Proprio durante le operazioni di avvicinamento dei militari si sarebbe verificato l’episodio che ha trasformato un semplice soccorso in un caso dai contorni misteriosi.
Plichi lanciati in mare all’arrivo dei militari
Alla vista della motovedetta, infatti, dal motoscafo sarebbero stati gettati in acqua diversi plichi sigillati. Gli involucri sono stati immediatamente individuati e recuperati grazie all’intervento degli uomini della Guardia Costiera, supportati anche da alcuni bagnanti presenti nella zona.
All’interno dei pacchi sarebbe stata trovata una somma di denaro pari a quasi mezzo milione di euro.

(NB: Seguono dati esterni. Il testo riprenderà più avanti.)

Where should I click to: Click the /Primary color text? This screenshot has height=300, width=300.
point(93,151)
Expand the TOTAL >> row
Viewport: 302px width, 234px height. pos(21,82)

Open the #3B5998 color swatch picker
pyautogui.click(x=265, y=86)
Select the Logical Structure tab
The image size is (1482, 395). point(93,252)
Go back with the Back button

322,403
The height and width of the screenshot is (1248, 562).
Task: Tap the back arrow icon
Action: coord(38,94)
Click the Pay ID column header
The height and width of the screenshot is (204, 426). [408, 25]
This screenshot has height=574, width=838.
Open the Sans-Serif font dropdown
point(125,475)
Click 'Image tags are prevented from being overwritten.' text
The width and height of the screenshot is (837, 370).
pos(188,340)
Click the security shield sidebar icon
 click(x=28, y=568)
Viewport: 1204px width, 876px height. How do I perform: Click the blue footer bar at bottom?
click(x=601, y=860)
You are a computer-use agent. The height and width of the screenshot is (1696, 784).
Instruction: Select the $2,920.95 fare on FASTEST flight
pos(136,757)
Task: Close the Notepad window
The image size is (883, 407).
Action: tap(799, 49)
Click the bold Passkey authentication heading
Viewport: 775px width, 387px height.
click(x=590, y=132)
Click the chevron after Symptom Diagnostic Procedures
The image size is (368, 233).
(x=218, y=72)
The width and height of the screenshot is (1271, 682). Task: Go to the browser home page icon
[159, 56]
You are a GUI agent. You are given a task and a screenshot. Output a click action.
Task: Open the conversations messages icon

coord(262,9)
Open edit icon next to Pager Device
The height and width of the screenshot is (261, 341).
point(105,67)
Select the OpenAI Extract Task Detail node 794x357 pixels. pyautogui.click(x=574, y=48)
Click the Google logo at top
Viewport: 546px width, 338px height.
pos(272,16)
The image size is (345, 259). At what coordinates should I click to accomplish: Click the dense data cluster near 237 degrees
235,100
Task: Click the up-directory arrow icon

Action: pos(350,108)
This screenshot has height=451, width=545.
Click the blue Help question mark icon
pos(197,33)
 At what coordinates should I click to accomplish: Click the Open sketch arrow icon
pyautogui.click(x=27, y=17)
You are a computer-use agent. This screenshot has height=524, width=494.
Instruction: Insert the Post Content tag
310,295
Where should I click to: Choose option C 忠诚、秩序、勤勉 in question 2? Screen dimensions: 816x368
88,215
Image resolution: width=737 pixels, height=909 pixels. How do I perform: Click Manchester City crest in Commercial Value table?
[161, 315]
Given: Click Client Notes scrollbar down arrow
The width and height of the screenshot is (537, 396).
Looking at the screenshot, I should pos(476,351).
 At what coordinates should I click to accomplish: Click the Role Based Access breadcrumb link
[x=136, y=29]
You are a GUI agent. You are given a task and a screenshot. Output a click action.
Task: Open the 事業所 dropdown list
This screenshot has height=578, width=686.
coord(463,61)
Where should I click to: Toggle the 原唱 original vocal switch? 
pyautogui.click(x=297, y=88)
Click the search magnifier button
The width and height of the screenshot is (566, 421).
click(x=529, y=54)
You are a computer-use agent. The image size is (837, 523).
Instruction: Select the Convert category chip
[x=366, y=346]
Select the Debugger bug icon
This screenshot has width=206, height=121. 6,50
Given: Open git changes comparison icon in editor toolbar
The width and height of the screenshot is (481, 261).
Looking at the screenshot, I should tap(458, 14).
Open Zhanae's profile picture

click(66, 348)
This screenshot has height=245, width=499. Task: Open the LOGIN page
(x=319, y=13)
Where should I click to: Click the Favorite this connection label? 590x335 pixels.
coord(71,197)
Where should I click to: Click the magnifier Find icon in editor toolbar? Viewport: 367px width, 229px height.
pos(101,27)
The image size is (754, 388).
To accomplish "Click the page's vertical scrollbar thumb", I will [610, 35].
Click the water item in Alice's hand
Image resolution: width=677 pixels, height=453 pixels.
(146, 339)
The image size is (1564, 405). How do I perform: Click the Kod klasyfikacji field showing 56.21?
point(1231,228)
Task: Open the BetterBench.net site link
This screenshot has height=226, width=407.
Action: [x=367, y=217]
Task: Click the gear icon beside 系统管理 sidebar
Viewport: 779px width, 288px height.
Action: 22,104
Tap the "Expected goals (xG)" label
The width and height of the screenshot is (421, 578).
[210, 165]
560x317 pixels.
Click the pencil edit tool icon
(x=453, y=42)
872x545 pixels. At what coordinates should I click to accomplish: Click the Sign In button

Si indaga sulla provenienza del natante e del denaro
Gli investigatori stanno ora cercando di accertare l’origine dell’imbarcazione, che secondo le prime ipotesi potrebbe provenire da Malta, e soprattutto la provenienza e la destinazione del denaro recuperato in mare.
L’episodio ha immediatamente fatto scattare gli accertamenti da parte delle forze dell’ordine e della magistratura.
Aperta un’inchiesta dalla Procura di Ragusa
Sulla vicenda la Procura della Repubblica di Ragusa ha aperto un’inchiesta per fare piena luce su quanto accaduto. Gli inquirenti stanno acquisendo tutti gli elementi utili a ricostruire i fatti e a identificare eventuali responsabilità.
Al momento non si esclude alcuna ipotesi investigativa. Gli accertamenti proseguono sia sull’imbarcazione sia sul denaro recuperato, mentre resta da chiarire il motivo per cui i plichi siano stati gettati in mare all’arrivo delle autorità.